Which, given that you believe that SGX hasn’t been compromised yet, is exactly what you get!
> given that you believe that SGX hasn’t been compromised yet

Who the hell would believe that?

That may sound like a worthwhile goal, but it's actually ripe for abuse by exacerbating existing power imbalances. For example, right now we just laugh at websites that insisting on imposing nonsensical requirements on end users (client side form validation, insistence on using a particular browser, disable copy/paste, anti-adblock, etc). Imagine they have the power to do this and succeed.

Furthermore, the actual implementation isn't likely to use a narrow proof that the running javascript hasn't been tampered with, but rather a blunt proof over the entire software environment. The outcome would basically be putting decades of personal computing freedom back in the box. Imagine needing to run Windows on your bona fide desktop and not being able to virtualize it or even use a headless box via RDP.

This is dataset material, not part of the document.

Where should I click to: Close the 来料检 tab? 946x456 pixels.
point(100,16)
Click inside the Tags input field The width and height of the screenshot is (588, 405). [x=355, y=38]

Why? SGX allows you to attest the contents of the enclave independently of the host software stack (OS/hypervisor, other apps).
I was speaking to the general concern.

A small sandbox isn't a full threat in the manner I laid out, just the same owner-is-hostile dynamic.

If attestation keys were only rooted in the processor itself (ie not signed by Intel/AMD) and users could load their own, the worthwhile properties of hardened hardware would be preserved without making the owner an enemy.